# Text extract
— Begin —

6 Frightening Frozen Foods

For those watching their waistlines and their wallets, frozen versions of popular restaurant foods are tempting solutions. But think twice before replacing your favorite take-out with its frigid counterpart--the swaps aren't always so diet friendly. Here, a look at the frozen foods that don't do your body good.

Breakfast Sandwiches. Popping it into the microwave instead of picking it up from a fast food restaurant drive-through doesn't make a breakfast sandwich a healthy way to start your day. Be especially wary of the kinds that use French toast as bread. One Aunt Jemima brand Sausage and Egg on French Toast sandwich weighs in with 20 grams of fat, 8 of which are saturated. Translation? Not quite the breakfast of champions.

Mac 'n' Cheese. Whether it's homemade or from a grocery store, mac and cheese is the ultimate comfort food. But this ooey, gooey goodness doesn't come without a price, especially if it's of the frozen variety. One 10-ounce portion of Stouffer's macaroni and cheese serves up 350 calories, 17 grams of fat, and a whopping 920 milligrams of sodium--double those numbers if you decide to eat the whole box.

Sundae Cones. A pre-packaged bar or cone might seem slightly less dangerous than a never ending carton of ice cream. After all, if you're limited to just one portion, how much damage can you really do? More than you might think. These all-inclusive cones are often loaded with fudge, caramel, and nuts, packing in more calories than two servings of some kinds of regular ice cream. One Nestlé Vanilla Caramel Drumstick contains 440 calories, 19 grams of fat, and 40 grams of sugar, your entire recommended daily allowance (RDA), according to the U.S. Department of Agriculture (USDA).

Pizza. Greasy, fatty pizza is already known to destroy diets, and those of the frozen variety don't help its reputation. Loaded with sodium and an abundance of fat-laden meets and cheeses, their crusts are often so thick that the dough alone adds hundreds of calories per serving. Most of the 410 calories in one Stouffer's French Bread Cheese Pepperoni Pizza come from fat (20 grams). With 810 milligrams of sodium, this pizza doesn't skimp in that department either.

— End —

# Data segment
— Begin —

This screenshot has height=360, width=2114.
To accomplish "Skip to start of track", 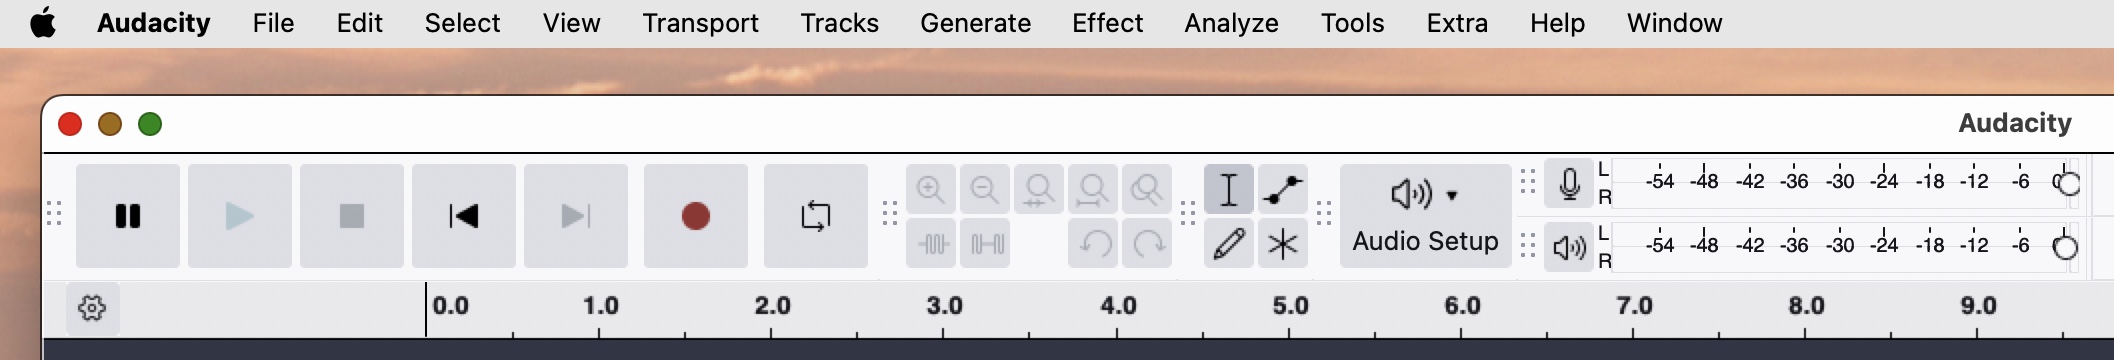I will pyautogui.click(x=464, y=216).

— End —

# Written tasks
a: According to the frozen foods article, how much fat does one Aunt Jemima Sausage and Egg on French Toast sandwich contain?
b: List every brand-name product that the frozen foods article names.
c: From the frozen foods article, copy everything from "6 Frightening Frozen" down to "breakfast of champions.".
The material has nothing to do with the frozen foods article.

# Responses
a: 20 grams of fat, 8 of which are saturated.

b:
- Aunt Jemima Sausage and Egg on French Toast sandwich
- Stouffer's macaroni and cheese
- Nestlé Vanilla Caramel Drumstick
- Stouffer's French Bread Cheese Pepperoni Pizza

c:
6 Frightening Frozen Foods

For those watching their waistlines and their wallets, frozen versions of popular restaurant foods are tempting solutions. But think twice before replacing your favorite take-out with its frigid counterpart--the swaps aren't always so diet friendly. Here, a look at the frozen foods that don't do your body good.

Breakfast Sandwiches. Popping it into the microwave instead of picking it up from a fast food restaurant drive-through doesn't make a breakfast sandwich a healthy way to start your day. Be especially wary of the kinds that use French toast as bread. One Aunt Jemima brand Sausage and Egg on French Toast sandwich weighs in with 20 grams of fat, 8 of which are saturated. Translation? Not quite the breakfast of champions.